Cyclone Percy headed southward yesterday, menacing the Cook Islands' main population center, the island of Rarotonga, officials said.
The storm has battered two of the Cook Islands' northern atolls, but was slowly weakening as it churned southward -- though its winds were still gusting as high as 255km an hour -- said Fiji-based cyclone meteorologist Ian Shepherd.
Cyclone Percy smashed up to 90 percent of the buildings on the country's two northern atolls, Pukapuka and Nassau, on Monday.
Emergency shelters have opened and some people on Raratonga's western coast have left homes and hotels near the sea, said the islands' deputy police commissioner, Maara Tevata.
"We expect to get something," he said, commenting on the prospects of possible storm damage.
Government offices, schools, some businesses and tourist resorts on the island have been closed, Tevata said.

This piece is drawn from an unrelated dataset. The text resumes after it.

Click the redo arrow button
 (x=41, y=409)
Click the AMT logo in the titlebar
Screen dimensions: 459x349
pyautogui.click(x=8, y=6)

Earlier, the storm passed to the west of the Cook Islands' Palmerston atoll, a tiny islet with 50 people, causing little damage, said Tevata.
Percy is the fourth cyclone to slam the South Pacific nation in as many weeks.
No deaths or serious injuries have been reported, but the storms have brought widespread damage to buildings, trees and crops.
Urgently needed shelter materials, food and water were expected to reach the islands' 670 residents by boat tomorrow.
On its present southerly track, Shepherd said, "Rarotonga will only experience the outer edge of the storm ... and we expect the [cyclone's] center to skirt ... south."
It would bring gale-force winds and heavy sea swells to the island by midnight yesterday, Shepherd said, with a high tide at about the same time.
Shepherd said the cyclone was expected to turn eastward once it had passed the southern Cook Islands, continue weakening and head off into open ocean.